PPAR-γ Regulates Carnitine Homeostasis and Mitochondrial Function in a Lamb Model of Increased Pulmonary Blood Flow

Objective: Carnitine homeostasis is disrupted in lambs with endothelial dysfunction secondary to increased pulmonary blood flow (Shunt). Our recent studies have also indicated that the disruption in carnitine homeostasis correlates with a decrease in PPAR-gamma expression in Shunt lambs. Thus, this study was carried out to determine if there is a causal link between loss of PPAR-gamma signaling and carnitine dysfunction, and whether the PPAR-gamma agonist, rosiglitazone preserves carnitine homeostasis in Shunt lambs. Methods and Results: siRNA-mediated PPAR-gamma knockdown significantly reduced carnitine palmitoyltransferases 1 and 2 (CPT1 and 2) and carnitine acetyltransferase (CrAT) protein levels. This decrease in carnitine regulatory proteins resulted in a disruption in carnitine homeostasis and induced mitochondrial dysfunction, as determined by a reduction in cellular ATP levels. In turn, the decrease in cellular ATP attenuated NO signaling through a reduction in eNOS/Hsp90 interactions and enhanced eNOS uncoupling. In vivo, rosiglitazone treatment preserved carnitine homeostasis and attenuated the development of mitochondrial dysfunction in Shunt lambs maintaining ATP levels.

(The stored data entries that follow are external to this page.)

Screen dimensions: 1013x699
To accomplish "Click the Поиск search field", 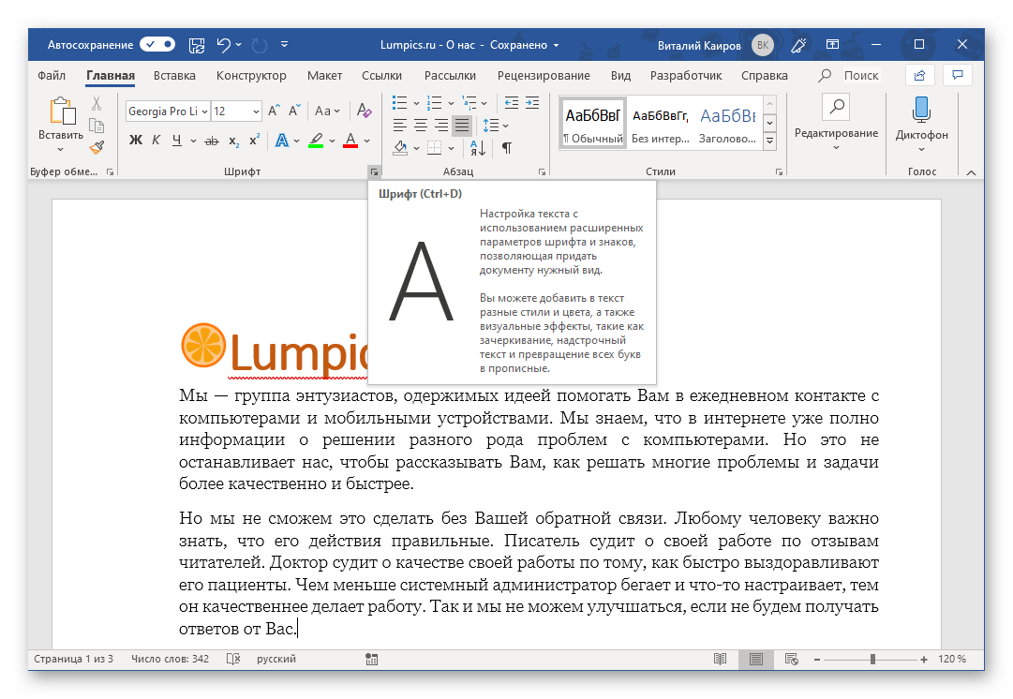I will (851, 75).
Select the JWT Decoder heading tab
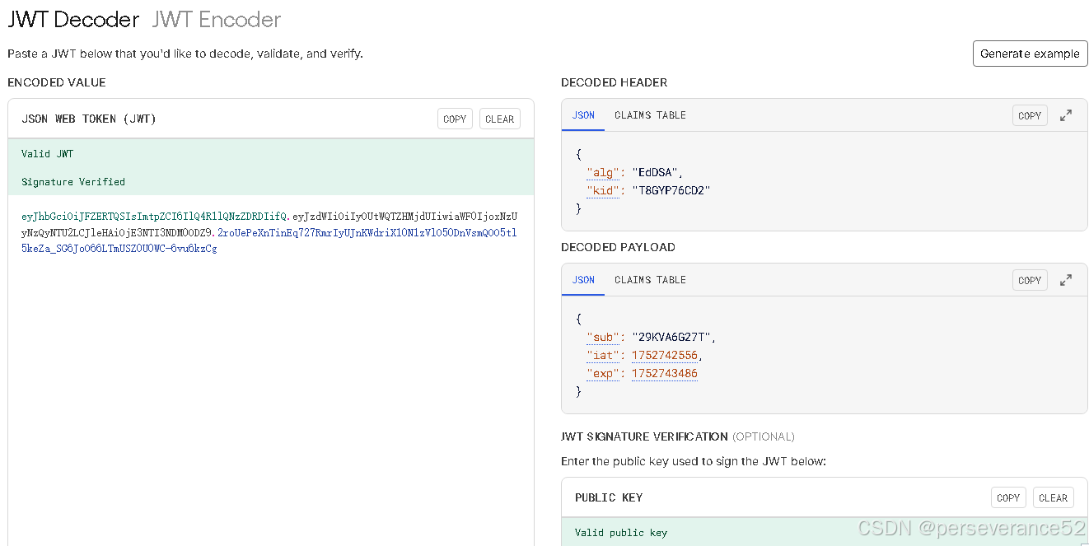This screenshot has width=1089, height=546. tap(73, 19)
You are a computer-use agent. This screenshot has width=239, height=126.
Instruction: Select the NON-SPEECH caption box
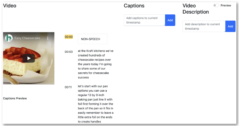click(x=92, y=39)
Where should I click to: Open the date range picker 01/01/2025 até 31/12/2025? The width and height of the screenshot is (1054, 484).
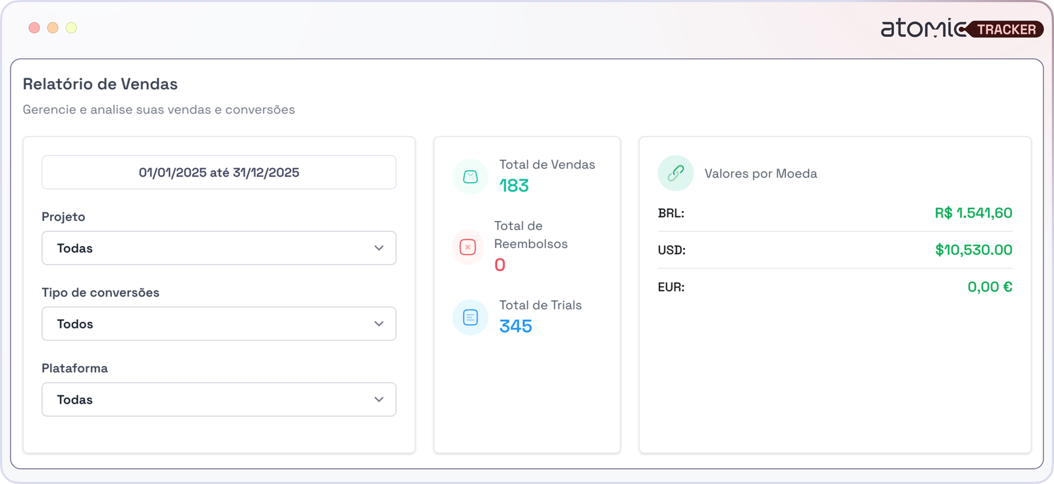point(219,173)
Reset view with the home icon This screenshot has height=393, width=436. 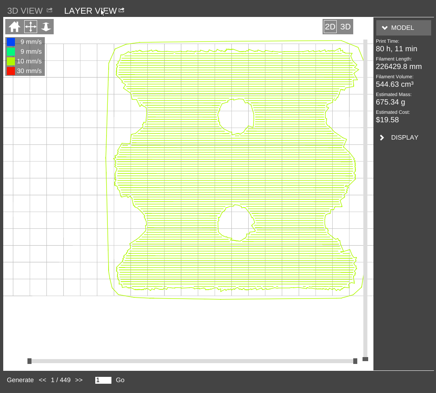15,27
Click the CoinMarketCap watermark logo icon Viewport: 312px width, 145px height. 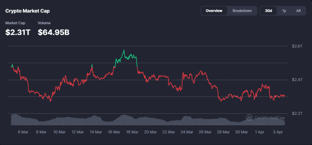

This in turn preserved eNOS/Hsp90 interactions and NO signaling. Conclusion: Our study indicates that PPAR-gamma signaling plays an important role in maintaining mitochondrial function through the regulation of carnitine homeostasis both in vitro and in vivo. Further, it identifies a new mechanism by which PPAR-gamma regulates NO signaling through Hsp90. Thus, PPAR-gamma agonists may have therapeutic potential in preventing the endothelial dysfunction in children with increased pulmonary blood flow.